China has no desire to create Freddie Mac or Fannie Mae style government sponsored enterprises (GSEs) to help develop its mortgage market, a former regulator of the two US home funding companies said on Thursday.
International banks are eager to take advantage of business opportunities in China, but the high profile economy has many regulatory hurdles for foreign banks seeking profits.
China's top two mortgage lenders are state-owned banks the Industrial Commercial Bank of China and China Construction Bank. The smaller Beijing-based CCB is 9 percent owned by the number 2 US bank, North Carolina- based Bank of America.
Armando Falcon, a Virginia-based principal for Canonbury Advisors and formerly a director of the Office of Federal Housing Enterprise Oversight in the US, said he met with senior officials from the People's Bank of China, the Chinese central bank, in January.
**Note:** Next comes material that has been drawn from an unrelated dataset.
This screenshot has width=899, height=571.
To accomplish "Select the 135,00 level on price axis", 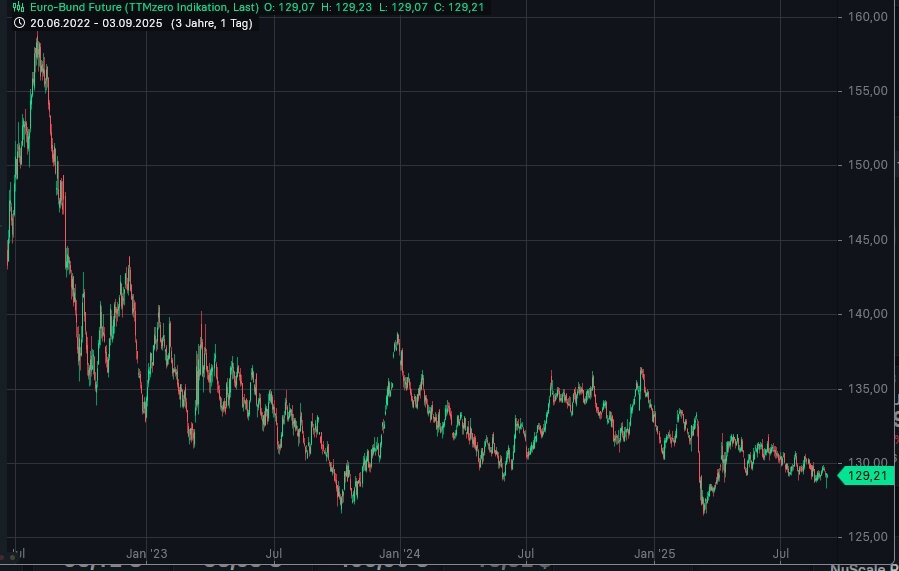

"The Chinese are adamant about having private sector mortgage lenders that are not reliant on government subsidies," the former regulator of the two US government sponsored enterprises (GSE) told a bond conference in Italy.
Falcon said Freddie and Fannie were created during the Depression in the 1930s, and Americans are still living with their unintended consequences.
Freddie and Fannie hold a combined $1.4 trillion in mortgage portfolios. Senator Richard Shelby, a Republican from Alabama, along with the Federal Reserve and the White House argue that the portfolios pose a risk to the financial system of the world's largest economy by aggregating interest rate risk, and requiring the two listed companies to engage in extensive and complicated hedging.